I was out walking one wild and woolly afternoon having left the
house, a quiet candle-lit cocoon darkened by the shadows of a late afternoon summer storm.

Soaked by ocean-spray and stung by rain I stood out on The Point - a jutting chunk of land projecting into the ocean. Leaning into the blustery storm I gave myself up to the arms of the wind, to the currents of the cosmos, to the wild exhalation of the universe.

The storm passed through me, subsided into me, dissolved into my hara and was swallowed up. Silent stillness filled the atmosphere yet air and skin were tingling with the charged polar electrics of summer-heat and heaven’s rain.
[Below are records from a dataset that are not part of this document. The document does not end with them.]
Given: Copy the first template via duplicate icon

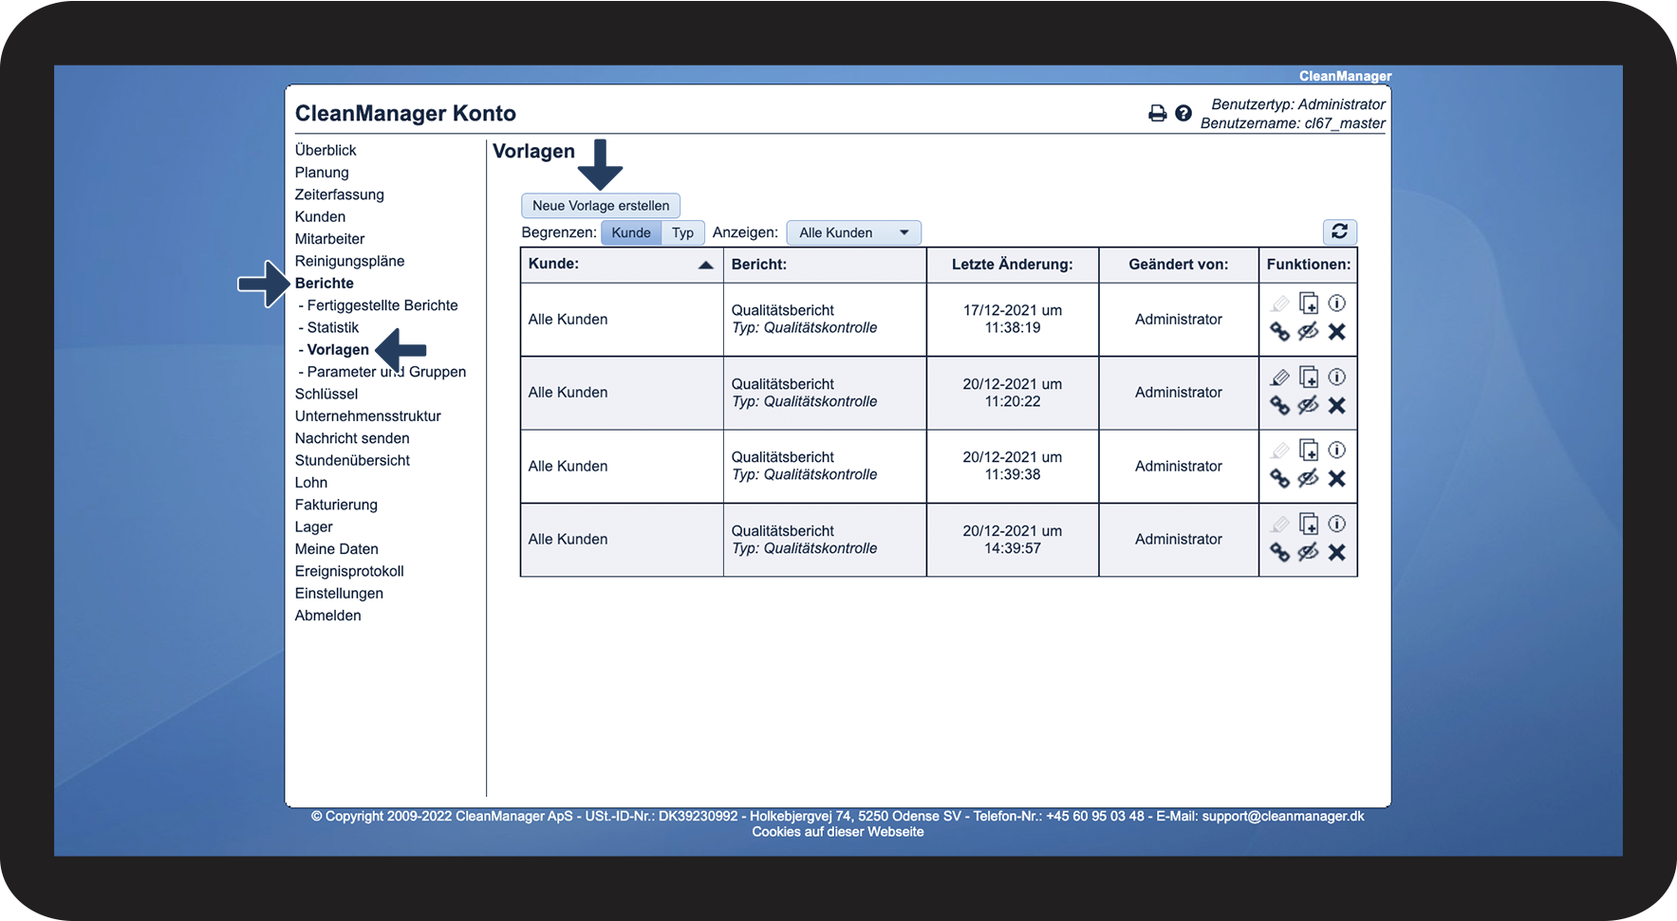Looking at the screenshot, I should (1308, 304).
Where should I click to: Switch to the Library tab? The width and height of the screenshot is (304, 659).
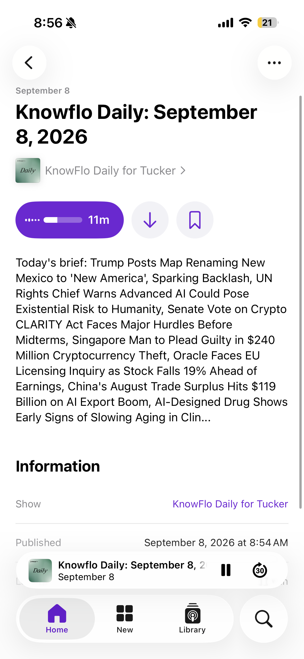pos(192,619)
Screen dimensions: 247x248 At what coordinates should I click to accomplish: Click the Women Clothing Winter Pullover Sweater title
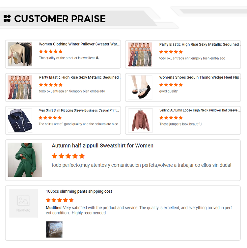click(x=79, y=44)
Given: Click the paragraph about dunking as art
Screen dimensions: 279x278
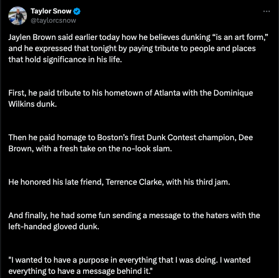Looking at the screenshot, I should point(135,49).
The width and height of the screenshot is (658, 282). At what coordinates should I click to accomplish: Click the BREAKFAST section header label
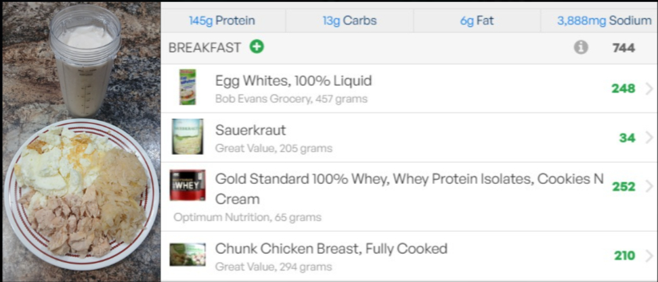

I turned around to a double rainbow, its curved beams of impossible colour doubly awesome against a blackened sky. The sharp shock of stark beauty was the zen koan that cracked through bland consciousness, awakening a primal self. The earth was alive as it had never been alive before, charged with an electricity that connected the infinitesimal into a net of concentric circles.

I re-entered the softly-spoken silence of the house wide-eyed and bulging with exhilaration. It was then that I realised I was huge. Being careful not to bowl over the hushed table dialogue I slipped as inconspicuously as possible into a chair.

Nobody noticed that I was no longer contained within this body, that ‘I’ had been blown out of any preconceived sense of spatial self, that ‘I’ reached as far as I placed my attention.

I kept it to myself this new-found electric largeness. It was my secret that I had become the summer storm, that the zing of wilderness was alive within me.